Miedo adentro, por Teodoro Petkoff

¿Cómo no volver editorialmente sobre el tema de la inseguridad ciudadana? Leer hoy el reportaje de Dubraska Romero en la página 4, sobre la situación en las barriadas de la carretera vieja a La Guaira –que continúa la serie iniciada con la carretera panamericana–, arruga el ánimo. No es asunto para encogerse de hombros. O la sociedad venezolana, como conjunto –encabezada por el Estado –, toma esto en sus manos para buscar soluciones o asistiremos no tanto al inefable terremoto social, que desde el “caracazo” se nos ha vuelto una pesadilla, como a una sostenida y permanente sucesión de pequeñas y mortíferas explosiones que día tras día van desgarrando el tejido social en la Venezuela de los más humildes.
Es imposible no asomarse sin aprensión al futuro que se confunde con un presente siniestro. O se asume de una vez que este país no tiene problema más grave y más urgente que enfrentar que el horrendo drama que envuelve la vida de alrededor de un poco más de un tercio de su población, que sobrevive en condiciones de pobreza atroz, o como sociedad terminaremos por llegar a un insoportable grado de desintegración social, que amenaza los fundamentos mismos de la vida civilizada. ¿Dramatizamos, exageramos? No deben pensarlo así los conductores del transporte público en Carabobo que trancaron ayer, durante horas, todas las vías de entrada a Valencia. Hay tanta desesperación en esa medida –que protestaba el asesinato de dos de sus colegas–, tanto de gota que derrama el vaso, que es imposible no darles la razón. ¿Qué vida es esa donde los cobradores de peaje son niños y nadie se atreve a no pagarles porque sabe que las consecuencias podrían ser funestas? ¿Qué vida es esa donde las noches del barrio son perforadas por los balazos de las guerras entre pandillas y donde el horror puede hundirse en abismos de masacres tales como la de Petare?
Hay dos Venezuelas.
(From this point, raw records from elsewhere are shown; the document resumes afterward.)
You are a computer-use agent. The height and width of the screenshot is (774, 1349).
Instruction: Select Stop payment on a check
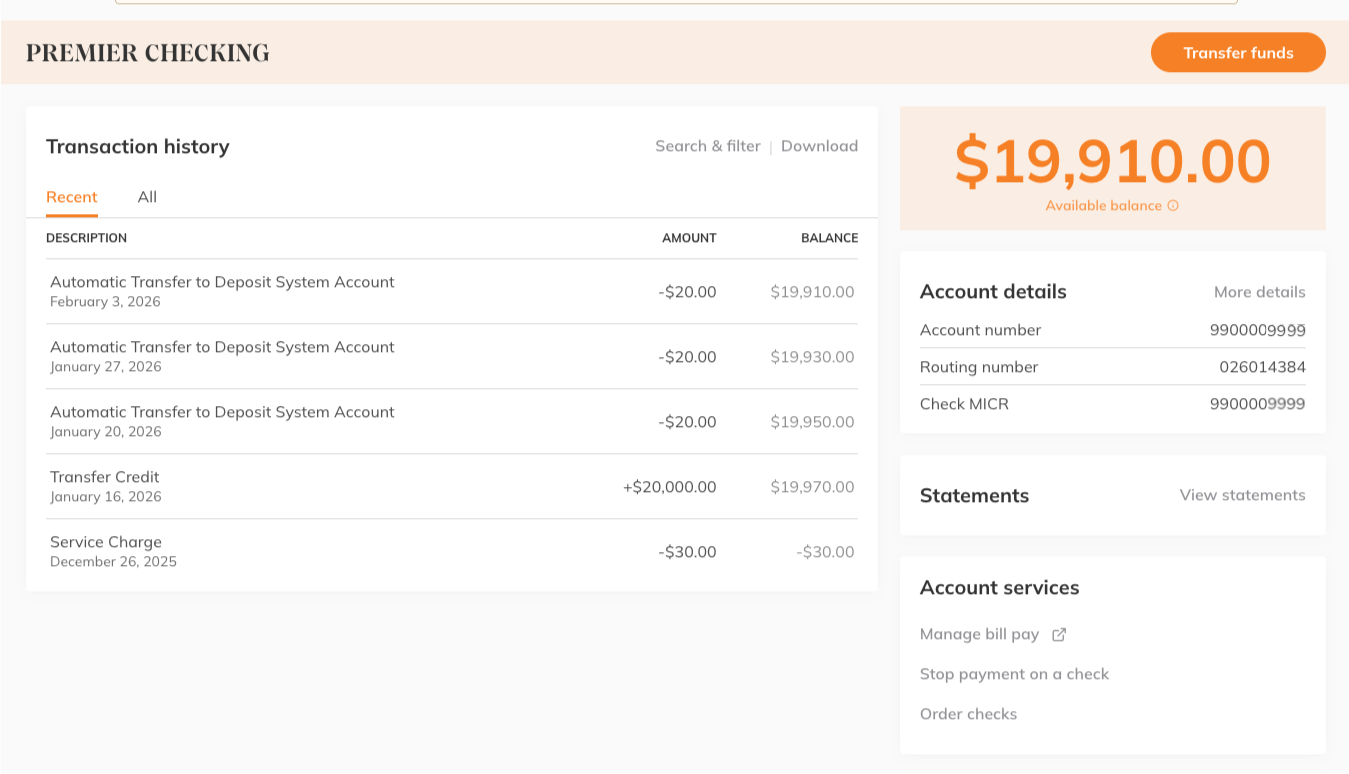(x=1014, y=674)
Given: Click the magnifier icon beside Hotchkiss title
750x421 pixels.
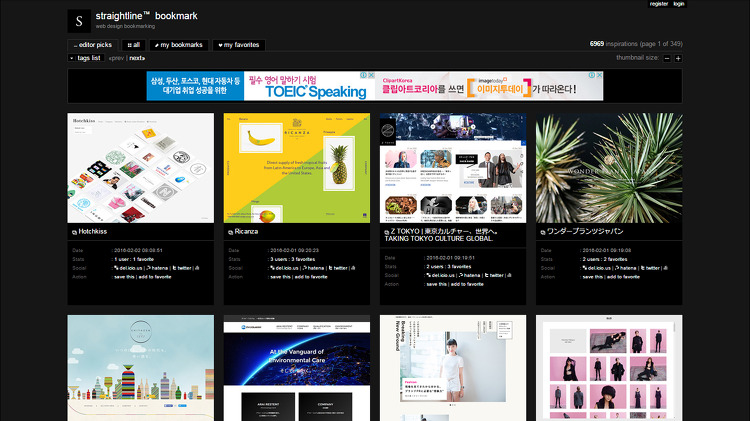Looking at the screenshot, I should tap(75, 232).
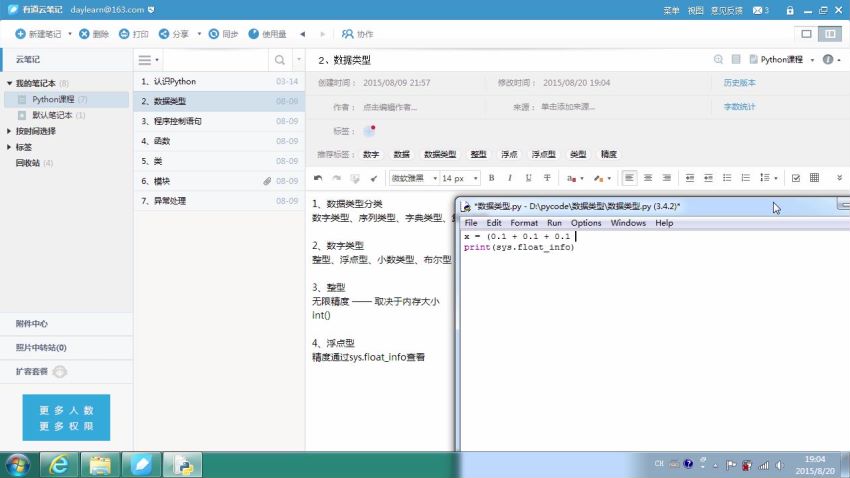Apply bold formatting in the editor toolbar
Screen dimensions: 850x478
(x=491, y=178)
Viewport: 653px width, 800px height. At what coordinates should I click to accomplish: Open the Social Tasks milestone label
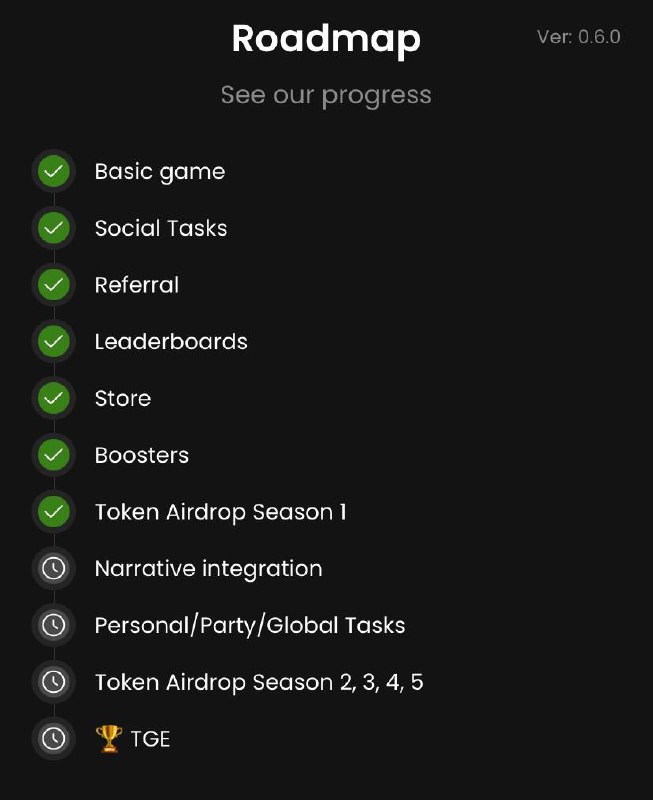[x=161, y=228]
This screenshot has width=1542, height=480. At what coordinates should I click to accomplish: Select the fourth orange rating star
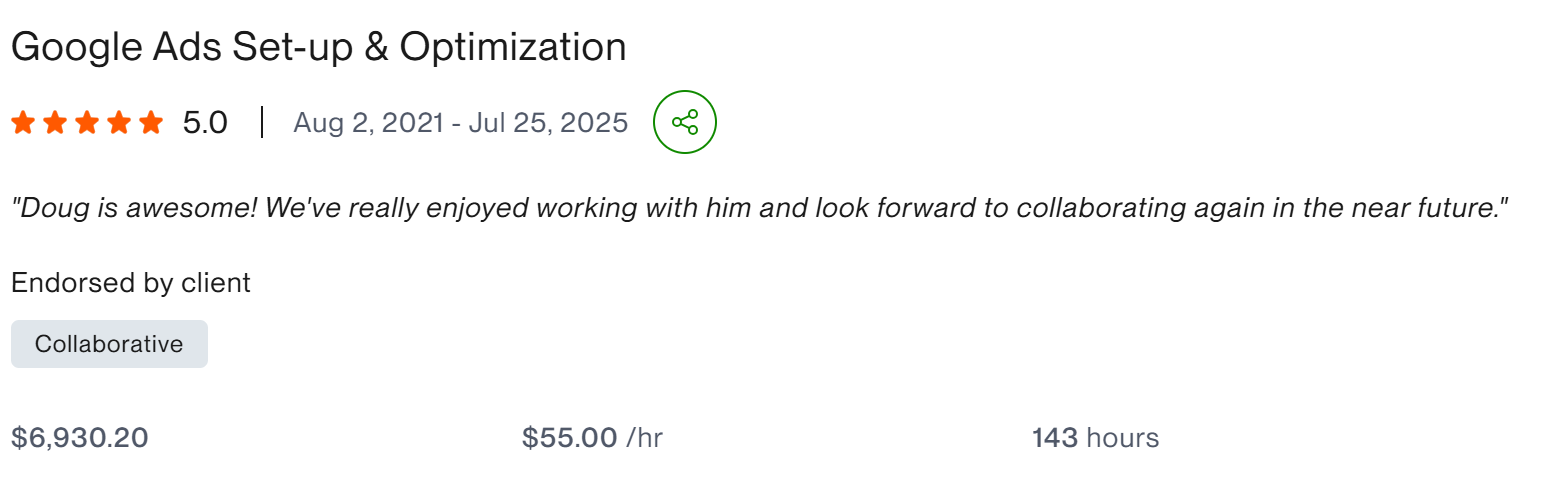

Una trata de protegerse con policías privadas, cerrando sus calles y avenidas con casamatas y rejas; otra vive en la desprotección casi absoluta de sus barrios sin ley. Ambas viven en el temor.
Ambas son víctimas de nuestro creciente fracaso como sociedad. Ambas son víctimas del colapso del Estado en el cumplimiento de la más elemental de sus atribuciones: garantizar la seguridad de sus ciudadanos. Hemos llegado a un punto en el cual no basta con pensar la seguridad ciudadana como un problema estrictamente policial, aunque esta dimensión sea esencial. ¿Este país tiene respuestas para millones de sus habitantes para quienes la vida cotidiana es un tormento de desempleo, bajos salarios, “matatigrismo”, escolaridad precaria, inexistencia de seguridad social y un entorno habitacional, cultural, mediático, político, que profundiza la desesperanza? Si no las tiene o no las produce a corto plazo, cuando el futuro nos alcance tal vez ya no tendremos tiempo de arrepentirnos de nuestra desaprensión de hoy.